IR2Vec Python Bindings: Native Integration for Pythonic, ML Workflows
Speaker(s): Nishant Sachdeva, S. Venkatakeerthy
IR2Vec is a widely adopted framework for generating vector embeddings from LLVM IR to enable machine-learning–driven compiler optimizations. This work introduces native Python bindings for IR2Vec using pybind11, enabling seamless and efficient integration with Python-based ML ecosystems such as PyTorch and TensorFlow. By replacing subprocess-based CLI invocation with a direct programmatic interface, the bindings eliminate process overhead, provide inbuilt C++–Python type conversion, and support robust exception handling. The implementation and usage are demonstrated through practical embedding-generation examples. The project is currently under active development for upstream integration into the LLVM monorepo, with multiple pull requests already accepted, and is available in beta form via TestPyPI.

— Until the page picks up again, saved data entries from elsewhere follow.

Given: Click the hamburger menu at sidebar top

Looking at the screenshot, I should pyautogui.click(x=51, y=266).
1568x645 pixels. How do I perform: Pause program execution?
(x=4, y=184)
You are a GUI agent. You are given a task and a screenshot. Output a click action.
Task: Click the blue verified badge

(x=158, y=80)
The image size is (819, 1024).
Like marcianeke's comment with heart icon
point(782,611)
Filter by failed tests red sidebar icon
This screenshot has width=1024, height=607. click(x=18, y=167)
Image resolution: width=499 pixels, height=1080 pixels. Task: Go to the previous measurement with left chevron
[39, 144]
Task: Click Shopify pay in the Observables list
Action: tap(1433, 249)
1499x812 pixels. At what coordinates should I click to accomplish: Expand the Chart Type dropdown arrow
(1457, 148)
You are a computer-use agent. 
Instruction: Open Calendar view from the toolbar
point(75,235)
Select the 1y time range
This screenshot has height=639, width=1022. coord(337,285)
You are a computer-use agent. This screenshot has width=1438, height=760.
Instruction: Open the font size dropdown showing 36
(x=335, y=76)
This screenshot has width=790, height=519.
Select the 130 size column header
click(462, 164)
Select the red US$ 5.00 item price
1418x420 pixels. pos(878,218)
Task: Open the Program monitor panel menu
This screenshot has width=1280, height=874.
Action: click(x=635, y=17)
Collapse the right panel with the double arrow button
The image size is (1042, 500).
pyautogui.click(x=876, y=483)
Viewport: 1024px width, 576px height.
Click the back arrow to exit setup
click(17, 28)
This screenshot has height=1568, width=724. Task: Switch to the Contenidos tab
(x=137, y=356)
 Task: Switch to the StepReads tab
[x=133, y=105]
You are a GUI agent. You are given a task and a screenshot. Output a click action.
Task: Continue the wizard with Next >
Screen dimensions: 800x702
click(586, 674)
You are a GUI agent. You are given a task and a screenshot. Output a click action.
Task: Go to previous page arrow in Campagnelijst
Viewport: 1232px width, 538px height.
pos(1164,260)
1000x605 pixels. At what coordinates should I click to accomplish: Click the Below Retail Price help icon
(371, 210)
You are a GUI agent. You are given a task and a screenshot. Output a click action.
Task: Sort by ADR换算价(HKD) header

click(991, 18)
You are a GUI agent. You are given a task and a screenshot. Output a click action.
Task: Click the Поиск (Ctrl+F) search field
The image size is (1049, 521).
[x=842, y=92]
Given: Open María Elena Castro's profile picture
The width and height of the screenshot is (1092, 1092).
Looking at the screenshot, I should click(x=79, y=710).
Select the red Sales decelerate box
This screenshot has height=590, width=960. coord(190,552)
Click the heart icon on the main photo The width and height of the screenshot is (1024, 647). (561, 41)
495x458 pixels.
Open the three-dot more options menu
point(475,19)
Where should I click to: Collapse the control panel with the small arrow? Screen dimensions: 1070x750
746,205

Accelerating Pass Order Auto-tuning via Profile-Guided Cost Modeling
Speaker(s): Bingyu Gao
LLVM pass ordering auto-tuning can outperform standard -O3, but it is often hindered by an enormous search space and the high overhead of hundreds of dynamic measurements. This talk presents an efficient auto-tuning framework that minimizes expensive measurements using a profile-guided relative cost model and calibrated beam search. Evaluation on cBench shows an average 10.46% speedup over -O3 with only 20 dynamic measurements, significantly accelerating the search for optimal pass sequences.